What you are asked to do: Return each line of the records below that contains the word "icon", copied without changes.

Data:
::::::

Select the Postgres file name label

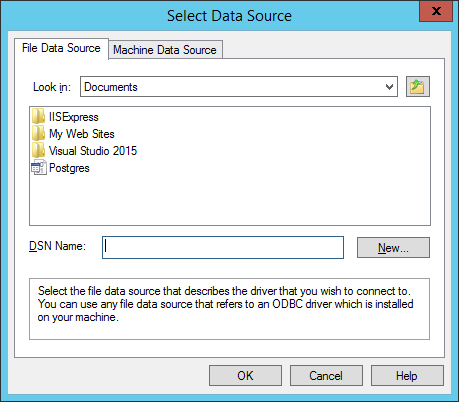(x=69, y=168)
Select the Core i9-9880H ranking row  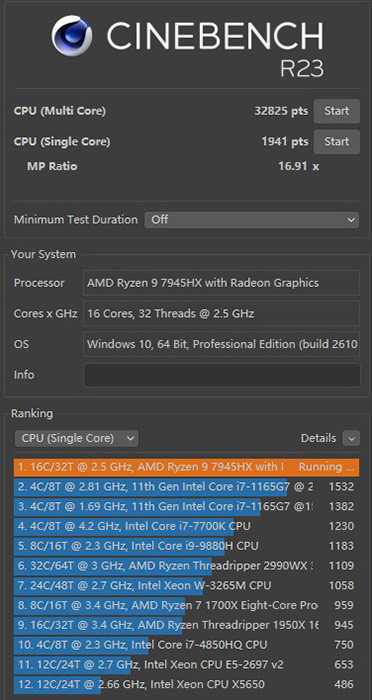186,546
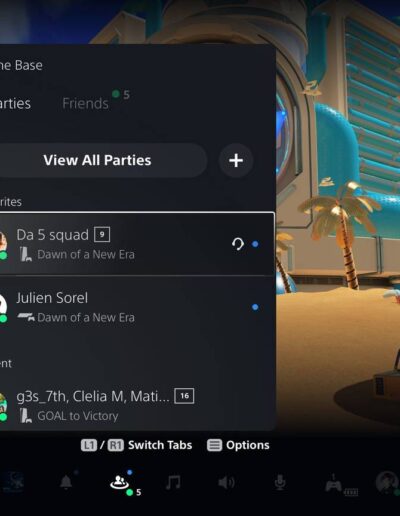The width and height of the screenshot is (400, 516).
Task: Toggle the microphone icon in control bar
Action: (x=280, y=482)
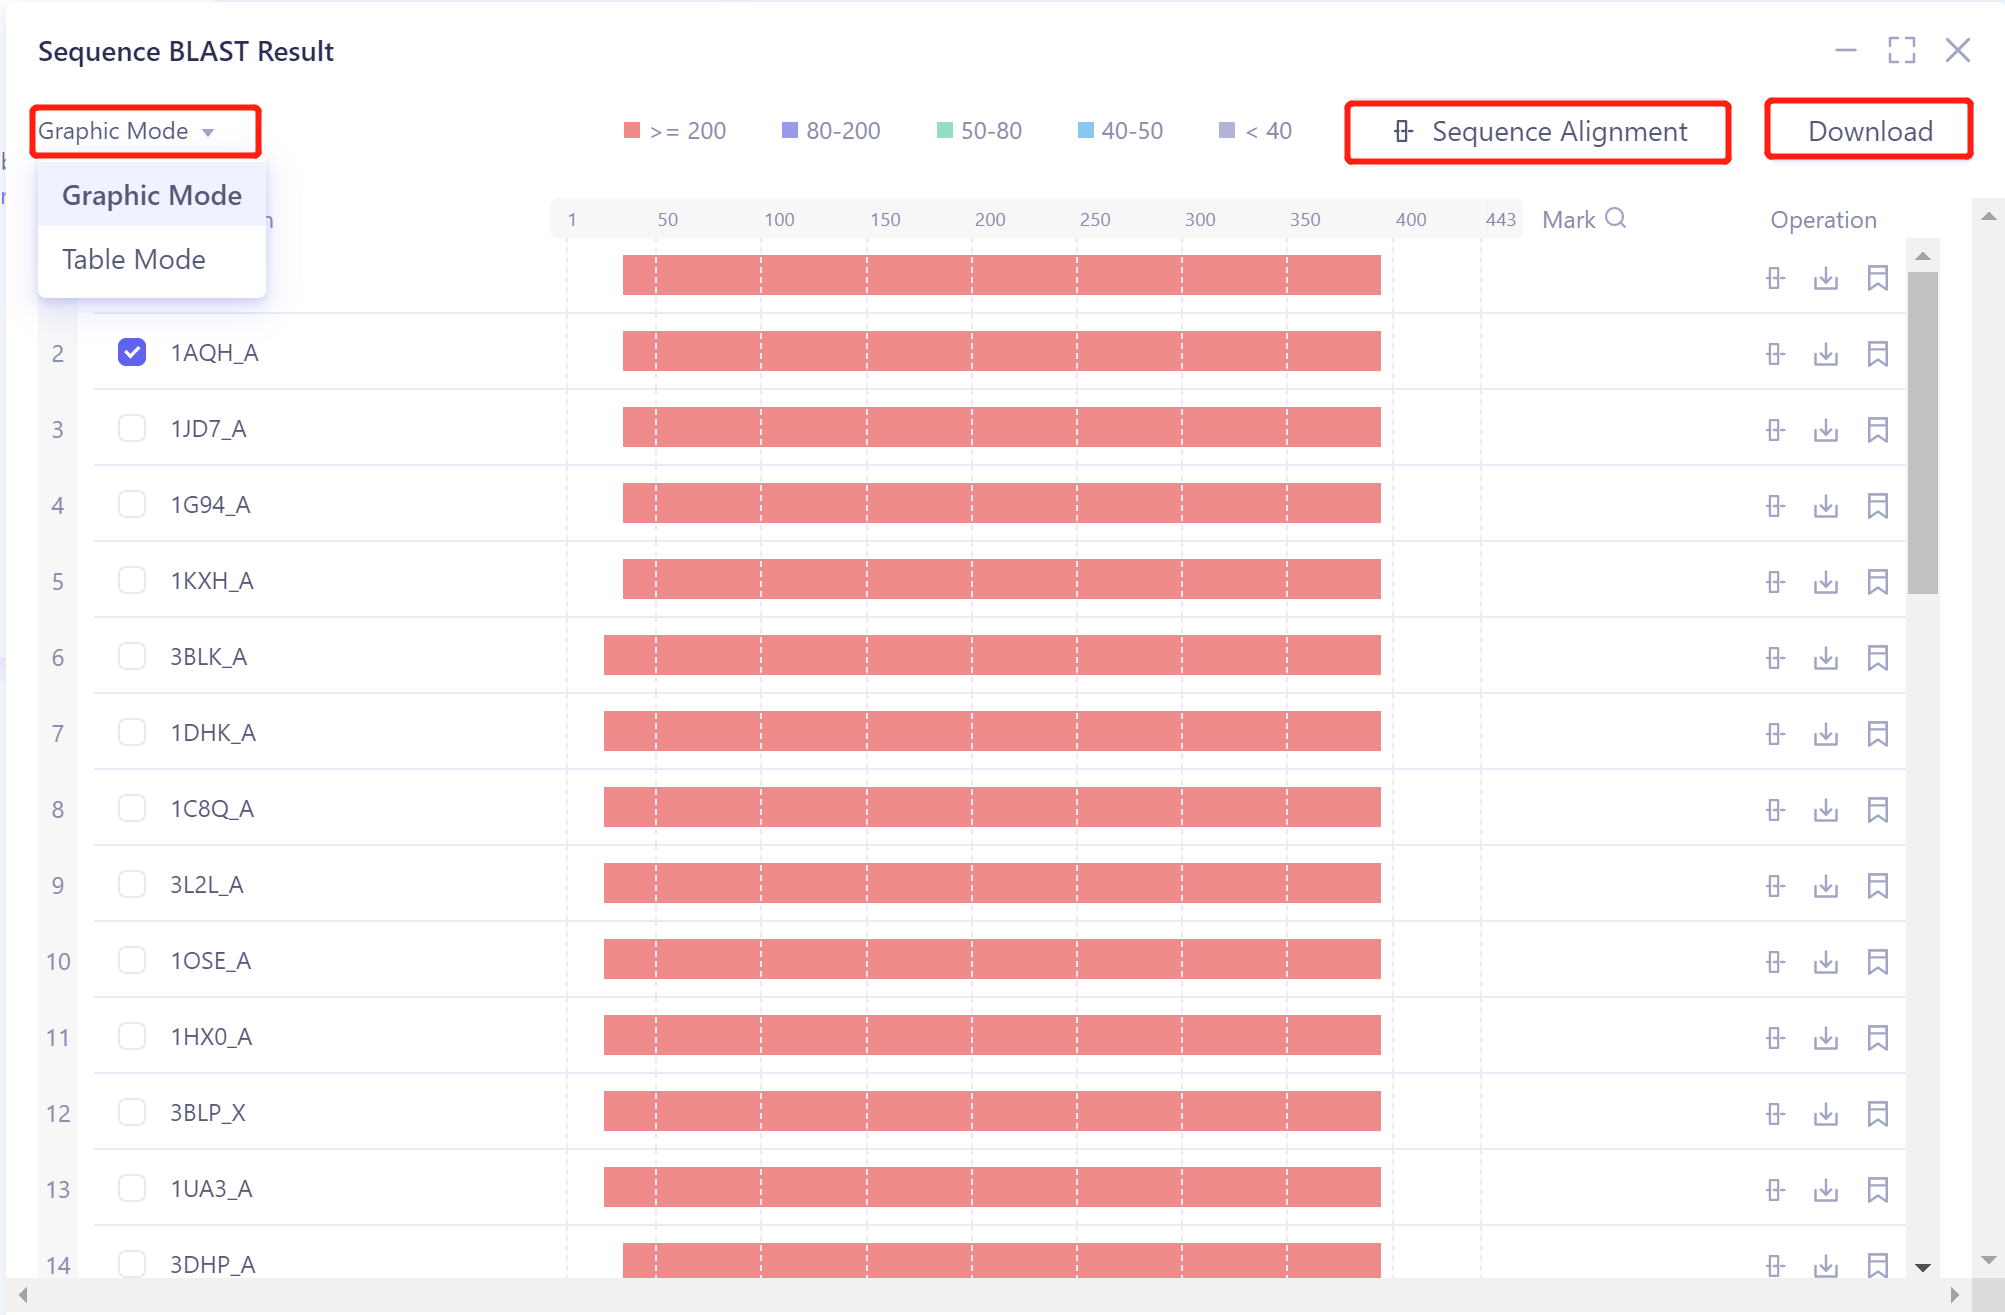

::::::

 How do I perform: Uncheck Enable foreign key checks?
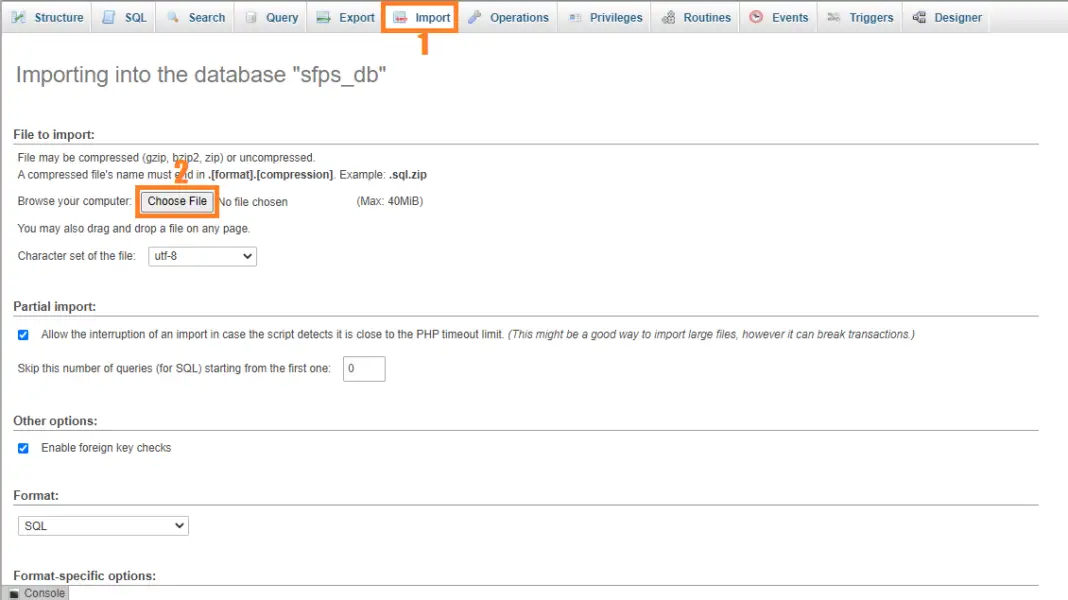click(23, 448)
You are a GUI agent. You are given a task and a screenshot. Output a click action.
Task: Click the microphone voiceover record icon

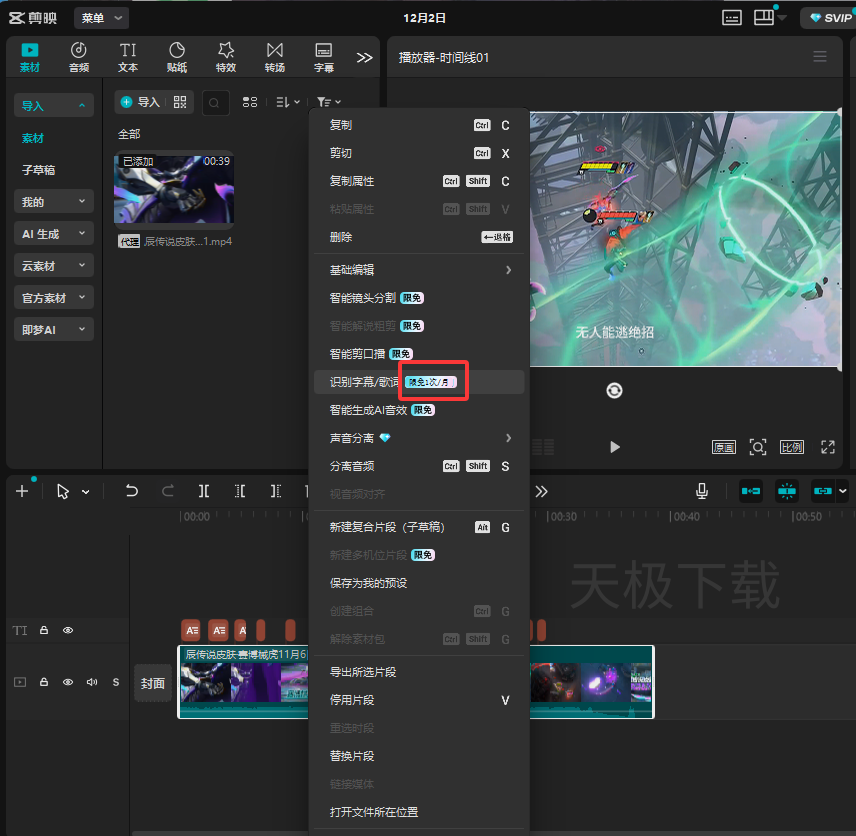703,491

::::::

Task output:
Task: Toggle the microphone icon in control bar
Task: Click the microphone voiceover record icon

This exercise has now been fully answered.